According to the American Psychological Association, you are addicted to something if you have just 3 of the following 7 symptoms.

 

  1. Tolerance – You need more food to get the same pleasurable effect.  Why do you think you super size every meal or order the 20 piece nuggets when 10 pieces are plenty?
  2. Withdrawal – This can be physical symptoms like tremors or psychological ones like depression or anxiety if you don’t get the food you crave.  I remember when I tried to quit drinking sodas, I was totally obsessed with drinking a Coke until I finally just gave in and had one.  Have you ever tried to stop eating something like sugar or fast food only to be obsessed with it?
  3. Binging – This includes eating until uncomfortable,  eating when not hungry, eating alone due to shame, feeling disgusted, depressed, ashamed or even panicked after overeating,  Ever sit in the dark and eat an entire pint of Ben & Jerry’s?
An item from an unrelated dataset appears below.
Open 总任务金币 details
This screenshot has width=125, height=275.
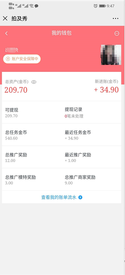coord(32,135)
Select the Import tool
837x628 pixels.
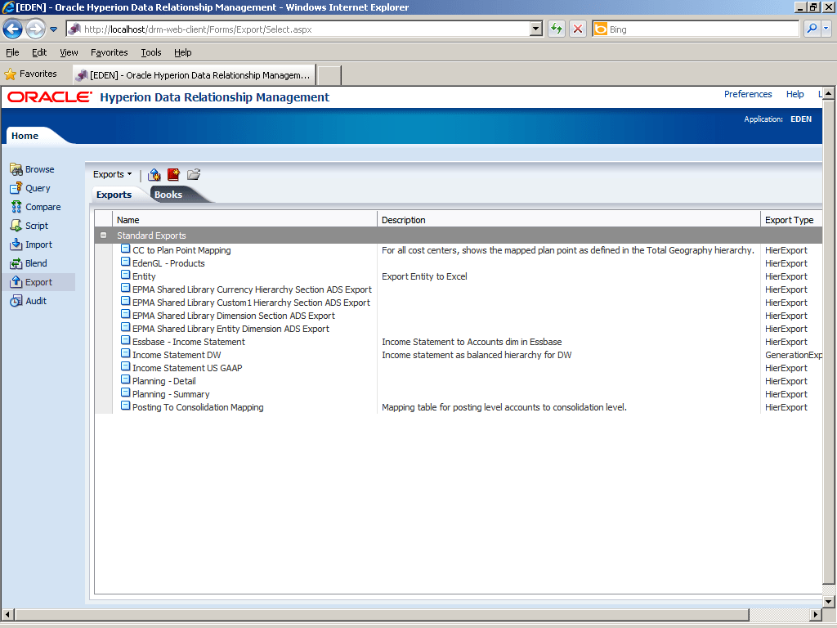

  4. Desire or Attempts to Quit – The dieting industry is a $160 Billion a year industry.  It’s not that the overweight aren’t trying to lose weight, they just don’t know how to do it and are fighting against their own physiology when they try to stop overeating.  Ever stopped eating something for a few weeks or even months, then go right back to what you were avoiding until all the weight came back?
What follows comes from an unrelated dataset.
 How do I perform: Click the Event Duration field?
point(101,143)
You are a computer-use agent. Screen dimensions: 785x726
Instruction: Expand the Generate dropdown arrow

  5. Craving or seeking – Ever left the house in the middle of the night because you just had to have a dessert?  Can’t start your day without a sugary drink from Starbucks?  This the addict seeking their drug
  6. Interference with Life – Has your addiction compromised your life?  Ever had to buy 2 airline tickets because you couldn’t fit in one seat?  Ever lost a job because you were too overweight to perform it or maybe never got hired because you were too fat?
  7. Use despite negative consequences – You know what you are eating is shortening your lifespan and causing you harm, yet you still continue to eat.

How do you handle this addiction?  How do you handle any addiction?  Cut it out of your life, go through the withdrawal symptoms and never look back.